* _GIVEN PASSAGE_:

Processor

Introduction

DeepRec Serving Processor is a library for online high-performance services. It is based on DeepRec and support the following functions:

● Supports automatic discovery and import of full models;

● Support incremental model updates, reduce the time consumption caused by loading the model, and make the model online more real-time;

● Supports asynchronous update of models to reduce online serving performance jitter;

● Support model rollback to different versions;

● Support model WarmUp, avoiding the problem of a slow start when loading the model for the first time;

● Support model local storage (memory + Pmem + SSD) and distributed storage services (multi-node shared storage model parameters), etc.

● Compatible with native Tensorflow, it can also serve normally for graphs trained with native Tensorflow.

● The easy-to-use API interface makes it easier for users to use.

The Processor is an independent .so file that users can easily link to their own Serving RPC framework.

Compile

Compile detailscompile processor, we will get “libserving_processor.so” after compiling.

Usage

Users can use it in two ways:

First, directly dlopen in the user framework code to load the symbols in so.

Second, use the header files “serving/processor/serving/processor.h” and “libserving_processor.so”.

Attention: If you are not using DeepRec docker, then some additional .so dependencies may be required, including: libiomp5.so，libmklml_intel.so，libstdc++.so.6. You can download them directly from here.

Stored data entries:
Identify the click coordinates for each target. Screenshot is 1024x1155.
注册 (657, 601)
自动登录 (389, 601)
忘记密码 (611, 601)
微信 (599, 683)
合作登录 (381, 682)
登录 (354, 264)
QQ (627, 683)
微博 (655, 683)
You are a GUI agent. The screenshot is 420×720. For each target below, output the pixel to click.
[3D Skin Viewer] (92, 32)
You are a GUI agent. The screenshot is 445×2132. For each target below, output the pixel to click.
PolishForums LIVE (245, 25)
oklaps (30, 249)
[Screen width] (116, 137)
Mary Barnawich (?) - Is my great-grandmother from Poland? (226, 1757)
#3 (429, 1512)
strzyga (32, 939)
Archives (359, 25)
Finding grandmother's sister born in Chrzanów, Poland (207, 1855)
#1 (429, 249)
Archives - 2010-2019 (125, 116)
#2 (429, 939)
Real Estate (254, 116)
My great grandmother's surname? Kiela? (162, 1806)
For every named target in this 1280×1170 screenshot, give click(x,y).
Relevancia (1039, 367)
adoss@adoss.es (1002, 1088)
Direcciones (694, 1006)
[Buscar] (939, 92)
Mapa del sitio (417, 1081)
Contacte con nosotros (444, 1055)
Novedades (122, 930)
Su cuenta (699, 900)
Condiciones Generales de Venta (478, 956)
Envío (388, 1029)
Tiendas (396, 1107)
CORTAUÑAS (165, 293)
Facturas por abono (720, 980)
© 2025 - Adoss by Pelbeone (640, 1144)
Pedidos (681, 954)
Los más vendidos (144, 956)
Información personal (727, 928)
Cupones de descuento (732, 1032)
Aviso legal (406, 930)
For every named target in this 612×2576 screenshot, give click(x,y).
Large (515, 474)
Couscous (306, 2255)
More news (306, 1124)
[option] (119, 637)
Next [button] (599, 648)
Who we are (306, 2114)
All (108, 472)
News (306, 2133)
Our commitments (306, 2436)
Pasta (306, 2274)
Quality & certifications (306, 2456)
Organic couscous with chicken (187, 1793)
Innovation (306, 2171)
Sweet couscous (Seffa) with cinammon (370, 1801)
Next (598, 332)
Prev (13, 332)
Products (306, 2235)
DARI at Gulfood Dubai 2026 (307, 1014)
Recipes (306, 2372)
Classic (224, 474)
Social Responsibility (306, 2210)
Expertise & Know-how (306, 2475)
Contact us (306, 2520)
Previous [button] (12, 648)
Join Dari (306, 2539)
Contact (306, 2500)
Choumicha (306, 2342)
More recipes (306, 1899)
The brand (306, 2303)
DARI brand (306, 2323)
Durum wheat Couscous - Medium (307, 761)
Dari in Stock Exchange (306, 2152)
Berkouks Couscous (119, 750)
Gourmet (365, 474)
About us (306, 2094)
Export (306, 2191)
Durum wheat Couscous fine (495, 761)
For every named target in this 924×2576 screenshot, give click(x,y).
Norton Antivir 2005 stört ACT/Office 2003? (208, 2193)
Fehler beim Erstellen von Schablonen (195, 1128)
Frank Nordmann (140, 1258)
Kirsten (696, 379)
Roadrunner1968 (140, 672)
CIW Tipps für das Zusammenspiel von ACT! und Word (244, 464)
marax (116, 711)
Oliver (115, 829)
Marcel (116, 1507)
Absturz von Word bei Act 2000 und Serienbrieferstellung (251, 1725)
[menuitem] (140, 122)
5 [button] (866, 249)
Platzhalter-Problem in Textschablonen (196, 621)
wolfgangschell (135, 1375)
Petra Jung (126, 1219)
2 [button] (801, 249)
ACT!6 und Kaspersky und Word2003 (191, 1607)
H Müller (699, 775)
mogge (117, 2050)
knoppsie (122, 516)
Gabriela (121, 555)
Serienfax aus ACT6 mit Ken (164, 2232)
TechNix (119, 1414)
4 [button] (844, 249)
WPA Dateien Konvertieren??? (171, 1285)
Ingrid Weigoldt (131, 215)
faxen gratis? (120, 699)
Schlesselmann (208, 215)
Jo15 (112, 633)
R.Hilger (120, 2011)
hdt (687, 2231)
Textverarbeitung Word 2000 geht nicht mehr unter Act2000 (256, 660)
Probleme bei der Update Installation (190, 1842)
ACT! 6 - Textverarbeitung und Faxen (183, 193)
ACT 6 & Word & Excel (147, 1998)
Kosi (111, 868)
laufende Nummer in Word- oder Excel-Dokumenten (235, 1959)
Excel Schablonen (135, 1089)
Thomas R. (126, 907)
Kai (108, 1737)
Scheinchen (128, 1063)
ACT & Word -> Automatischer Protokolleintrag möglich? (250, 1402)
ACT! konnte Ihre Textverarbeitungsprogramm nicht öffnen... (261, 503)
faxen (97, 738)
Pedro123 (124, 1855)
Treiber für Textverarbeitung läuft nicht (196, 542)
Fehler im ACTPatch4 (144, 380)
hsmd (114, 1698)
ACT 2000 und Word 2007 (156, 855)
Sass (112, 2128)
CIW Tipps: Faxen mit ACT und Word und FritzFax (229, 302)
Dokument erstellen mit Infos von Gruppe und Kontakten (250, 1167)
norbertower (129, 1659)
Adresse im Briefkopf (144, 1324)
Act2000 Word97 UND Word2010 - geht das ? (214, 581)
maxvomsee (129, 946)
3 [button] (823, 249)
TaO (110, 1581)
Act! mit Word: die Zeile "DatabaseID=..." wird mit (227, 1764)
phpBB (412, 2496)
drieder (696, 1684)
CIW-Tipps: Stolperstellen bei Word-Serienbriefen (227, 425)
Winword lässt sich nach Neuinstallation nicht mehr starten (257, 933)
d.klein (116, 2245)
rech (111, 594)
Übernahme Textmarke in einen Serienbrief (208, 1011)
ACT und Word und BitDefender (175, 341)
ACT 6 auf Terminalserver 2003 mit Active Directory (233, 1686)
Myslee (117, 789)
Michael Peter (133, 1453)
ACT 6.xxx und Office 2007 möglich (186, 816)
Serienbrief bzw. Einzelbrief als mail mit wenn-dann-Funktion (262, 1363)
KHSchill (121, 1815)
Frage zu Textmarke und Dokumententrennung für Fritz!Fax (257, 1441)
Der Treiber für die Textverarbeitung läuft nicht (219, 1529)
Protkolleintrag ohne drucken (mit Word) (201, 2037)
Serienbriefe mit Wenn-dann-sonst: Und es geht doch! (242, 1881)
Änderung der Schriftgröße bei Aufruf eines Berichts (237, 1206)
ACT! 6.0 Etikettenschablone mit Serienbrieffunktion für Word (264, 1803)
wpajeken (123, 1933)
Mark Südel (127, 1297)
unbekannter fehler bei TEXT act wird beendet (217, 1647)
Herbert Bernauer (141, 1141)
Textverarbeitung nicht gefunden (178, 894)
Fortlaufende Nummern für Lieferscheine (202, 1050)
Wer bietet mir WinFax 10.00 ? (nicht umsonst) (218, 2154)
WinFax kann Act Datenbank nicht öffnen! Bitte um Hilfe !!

* _TASK LIST_:
a. What file does compiling the processor produce, according to the processor documentation?
b. Resume the DeepRec Serving Processor documentation from where it stops.

* _ANSWERS TO THE PROBLEMS_:
a. Compiling produces "libserving_processor.so".

b.
C API

Processor provides the following C API interfaces, and users need to call the following interfaces in their Serving framework.

1) initialize

void* initialize(const char* model_entry, const char* model_config, int* state);

Args:

model_entry: By default, the string “” is passed (note that it is not NULL).

model_config: The json content read from the configuration file.

state: Return to the user the status of the Serving framework, 0 is normal, -1 is abnormal.

Return value: Return a pointer, which is the model_buf argument in the process function below. This argument needs to be passed in each time the process funtion is called.

Usage: The initialize function is called once when the Serving RPC framework starts. The framework needs to save the returned pointer, and this parameter needs to be passed in when the process function is subsequently called.

Example:

const char* entry = "xxx";
const char* config = "json configs";
int state = -1;
void* model = initialize(entry, config, &state);

2) process

int process(void* model_buf, const void* input_data, int input_size, void** output_data, int* output_size);

Args:

model_buf: The returned pointer value of initialize function.

input_data: The user request serialized into a byte stream by protobuf, the protobuf format is shown in PredictRequest “data format” below.

input_size: The size of the request.

output_data: The result returned by the prediction is a serialized byte stream in the protobuf format. For the protobuf format, see PredictResponse “data format” below. (Note: The returned buffer is allocated on the heap memory, and the user framework needs to be responsible for reclaiming the memory, otherwise there will be a memory leak.)

output_size: The size of the response.

Return value: Return status code, 200 means OK, 500 means service error.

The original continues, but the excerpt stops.